- [Text shown]:
⟨
Today's dental students may very well witness the application of gene therapy to oral diseases and disorders during their practice lifetimes.

By Bruce J. Baum, DMD, PhD;
Jane C. Atkinson, DDS;
Lorena Baccaglini, DDS, MS;
Mark E. Berkman;
Jaime S. Brahim, DDS, MS;
Clifford Davis, BS;
Henry E. Lancaster, DMD;
Yitzhak Marmary, DMD;
Anne C. O'Connell, BDS, MS;
Brian C. O'Connell, BDS, PhD;
Songlin Wang, DDS, PhD;
Yanying Xu, DDS, PhD;
Hisako Yamagishi, DDS, PhD;
Philip C. Fox, DDS


Gene therapy may become an integral tool in dental practice early in the 21st century. It, and other biological therapies, are expected to be applied to oral diseases and disorders during the midpractice lifetime of today's dental students. If the applications of oral gene transfer are expanded to systemic diseases, oral health care providers in the future could routinely be "gene therapists" with therapeutic targets well outside the oral cavity.

Article copyright 1998 Journal of the California Dental Association.
Photographs copyright of the authors.


Currently, the practice of dentistry reflects an educational system whose essential elements were structured following the publication of the Gies Report in 1926.1 Dental students today are taught basic biomedical sciences and excellent technical skills in the course of a four-year predoctoral curriculum in preparation for careers as the primary oral health providers in our system of health care delivery. Gies' report brought dental education fully into the university community, where it remains today. However, while many relevant components of this community have experienced significant pedagogical changes as a result of new knowledge and scholarship (e.g., in biology, medicine, materials science, and bioengineering), the impact has been limited within dental education.2,3 The basic formula for producing a dentist -- and, thus, by extension the definition of oral health care in America -- has changed little in the past 50 years with a few notable exceptions.4 Elsewhere in health care, the exponential growth in biology has dramatically altered approaches to clinical care.5 Arguably, the most dramatic example of such change is in the transfer of nucleic acids into cells for the purpose of altering a disease or disorder, so-called gene therapy.6 It is the authors' expectation that gene therapy will also become an integral tool in oral health care, i.e., dental practice, early in the 21st century.
⟩
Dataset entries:
⟨
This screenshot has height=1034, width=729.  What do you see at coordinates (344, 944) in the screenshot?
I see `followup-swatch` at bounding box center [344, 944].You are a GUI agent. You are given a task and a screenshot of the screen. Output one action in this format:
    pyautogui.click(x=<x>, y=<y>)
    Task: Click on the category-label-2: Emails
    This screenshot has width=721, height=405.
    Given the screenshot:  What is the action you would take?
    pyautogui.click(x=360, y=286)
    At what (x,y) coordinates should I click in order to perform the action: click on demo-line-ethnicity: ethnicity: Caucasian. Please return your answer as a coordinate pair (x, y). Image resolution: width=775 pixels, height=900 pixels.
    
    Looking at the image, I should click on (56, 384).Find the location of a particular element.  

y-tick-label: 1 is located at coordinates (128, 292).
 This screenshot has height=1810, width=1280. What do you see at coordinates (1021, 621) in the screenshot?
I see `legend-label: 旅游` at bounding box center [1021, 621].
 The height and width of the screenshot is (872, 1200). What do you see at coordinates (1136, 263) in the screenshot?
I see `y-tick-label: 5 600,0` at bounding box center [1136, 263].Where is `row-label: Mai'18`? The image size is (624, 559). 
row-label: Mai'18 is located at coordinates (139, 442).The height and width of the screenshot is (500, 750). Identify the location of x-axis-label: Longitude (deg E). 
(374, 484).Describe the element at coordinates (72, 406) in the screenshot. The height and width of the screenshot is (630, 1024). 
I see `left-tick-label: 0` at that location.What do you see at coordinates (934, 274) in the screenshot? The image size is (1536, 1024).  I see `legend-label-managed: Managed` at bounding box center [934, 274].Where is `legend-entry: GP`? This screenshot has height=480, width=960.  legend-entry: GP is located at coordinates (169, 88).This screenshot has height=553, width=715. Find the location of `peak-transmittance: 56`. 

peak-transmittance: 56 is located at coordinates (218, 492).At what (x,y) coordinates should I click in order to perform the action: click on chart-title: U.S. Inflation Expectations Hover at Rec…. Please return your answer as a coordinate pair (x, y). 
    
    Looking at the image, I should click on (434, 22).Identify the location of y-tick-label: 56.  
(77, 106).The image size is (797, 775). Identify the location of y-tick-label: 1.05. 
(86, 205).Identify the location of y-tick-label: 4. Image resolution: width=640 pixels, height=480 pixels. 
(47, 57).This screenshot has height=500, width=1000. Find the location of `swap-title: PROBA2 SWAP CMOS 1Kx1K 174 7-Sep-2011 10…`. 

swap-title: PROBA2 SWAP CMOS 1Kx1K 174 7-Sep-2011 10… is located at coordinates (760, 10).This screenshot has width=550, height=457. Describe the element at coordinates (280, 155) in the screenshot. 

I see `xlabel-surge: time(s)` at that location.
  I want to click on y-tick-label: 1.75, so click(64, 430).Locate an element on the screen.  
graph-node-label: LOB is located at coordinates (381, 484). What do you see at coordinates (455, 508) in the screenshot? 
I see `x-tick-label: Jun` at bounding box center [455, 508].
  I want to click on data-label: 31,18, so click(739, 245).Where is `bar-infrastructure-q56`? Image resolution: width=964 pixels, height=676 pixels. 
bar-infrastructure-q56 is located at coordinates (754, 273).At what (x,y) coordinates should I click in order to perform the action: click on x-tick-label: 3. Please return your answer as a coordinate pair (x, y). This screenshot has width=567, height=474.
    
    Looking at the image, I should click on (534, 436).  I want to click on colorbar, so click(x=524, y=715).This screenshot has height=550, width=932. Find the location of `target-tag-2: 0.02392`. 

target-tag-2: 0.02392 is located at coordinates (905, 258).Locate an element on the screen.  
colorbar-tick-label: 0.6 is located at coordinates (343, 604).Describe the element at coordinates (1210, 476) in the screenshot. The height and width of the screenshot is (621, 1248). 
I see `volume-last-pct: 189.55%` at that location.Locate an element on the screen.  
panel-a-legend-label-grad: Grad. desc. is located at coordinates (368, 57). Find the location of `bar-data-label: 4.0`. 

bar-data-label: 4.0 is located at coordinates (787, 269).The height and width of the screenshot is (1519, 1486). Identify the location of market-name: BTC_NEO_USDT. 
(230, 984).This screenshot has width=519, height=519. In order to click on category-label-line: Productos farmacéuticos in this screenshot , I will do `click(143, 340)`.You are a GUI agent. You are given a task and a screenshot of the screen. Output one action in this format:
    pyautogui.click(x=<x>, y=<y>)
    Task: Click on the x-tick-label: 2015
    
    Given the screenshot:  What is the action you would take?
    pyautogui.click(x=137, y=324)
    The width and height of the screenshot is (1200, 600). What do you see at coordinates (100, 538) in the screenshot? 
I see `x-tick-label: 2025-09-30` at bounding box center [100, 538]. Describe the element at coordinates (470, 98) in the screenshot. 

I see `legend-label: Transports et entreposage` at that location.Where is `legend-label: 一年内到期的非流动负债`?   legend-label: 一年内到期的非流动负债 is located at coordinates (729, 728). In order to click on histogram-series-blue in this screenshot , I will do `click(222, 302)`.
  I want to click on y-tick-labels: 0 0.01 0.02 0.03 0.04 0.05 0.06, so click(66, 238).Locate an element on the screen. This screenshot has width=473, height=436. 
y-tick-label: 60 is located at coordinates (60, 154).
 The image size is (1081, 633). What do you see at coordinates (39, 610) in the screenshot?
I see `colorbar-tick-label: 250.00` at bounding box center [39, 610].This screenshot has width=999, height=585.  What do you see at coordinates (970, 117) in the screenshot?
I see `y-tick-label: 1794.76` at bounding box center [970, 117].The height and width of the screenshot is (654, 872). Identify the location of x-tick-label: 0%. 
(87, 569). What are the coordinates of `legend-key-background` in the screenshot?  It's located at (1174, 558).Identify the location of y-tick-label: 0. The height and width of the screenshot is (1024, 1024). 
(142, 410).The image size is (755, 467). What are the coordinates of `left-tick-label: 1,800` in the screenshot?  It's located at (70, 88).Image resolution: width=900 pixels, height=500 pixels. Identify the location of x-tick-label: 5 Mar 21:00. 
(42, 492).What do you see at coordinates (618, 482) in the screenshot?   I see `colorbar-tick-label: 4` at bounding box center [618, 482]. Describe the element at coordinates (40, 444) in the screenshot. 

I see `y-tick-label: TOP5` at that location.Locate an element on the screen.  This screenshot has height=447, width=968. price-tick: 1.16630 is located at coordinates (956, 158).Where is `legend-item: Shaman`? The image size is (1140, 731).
⟩
- [Actions to take]:
(A) According to the article on gene therapy in dentistry, why could future oral health care providers routinely be "gene therapists" with targets outside the mouth? Answer in one to three sentences.
(B) Write the next part of the article on gene therapy in dentistry, picking up right after its final sentence.

- [Replies]:
(A) This could happen if the applications of oral gene transfer are expanded to systemic diseases. In that case, oral health care providers would have therapeutic targets well outside the oral cavity.

(B)
Gene Transfer

Three years ago, two of the authors wrote an essay in the Journal of the American Dental Association7 titled, "The impact of gene therapy on dentistry." In it, they described the fundamental biological principles that underlie gene transfer, as well as methods in place at that time for its clinical application. They also reported several initial attempts, by their own and other laboratories, to apply gene transfer technology for orally relevant problems. Since that time, progress has been considerable, markedly exceeding the authors' most optimistic expectations. Although not yet ready for human use, many potential applications derived from test tube/cell culture experiments have entered the preclinical, animal model stage. The technology is still far from perfect and certainly has substantive problems, but clinical gene therapy is maturing and showing even more, and broader, potential then originally believed.6

One area of application is of particular importance for the oral health community to recognize: the use of genes as pharmaceutical agents. This is a use of clinical gene transfer barely appreciated initially by medicine.6,8 There are certainly many oral-specific, corrective applications of gene transfer possible, e.g., repair of irradiated salivary glands or treatments of oral cancer. However, it is conceivable that somewhat analogous to the conventional medications taken by mouth, a number of systemic gene therapeutics may also follow a route of oral delivery because it is convenient.

How might such future gene therapeutics work? Could dentists routinely perform gene transfer? Many natural gene products (proteins) intended for use in one body locale have their site of synthesis elsewhere. Because of the ease of access, it seems reasonable to consider oral tissues as a target for use in systemic gene therapeutics. And who is better trained to manipulate oral tissues than dentists? In the mouth, there are many sites to which a foreign gene might be delivered advantageously (and presumably be expressed) and from which the gene product might enter the upper gastrointestinal tract or the circulation. These sites include the salivary glands, mucosa, gingival crevice, and tongue. While other health care practitioners can be trained to perform oral procedures,9 this area is within the purview of dentistry. The following describes examples of such applications using salivary glands.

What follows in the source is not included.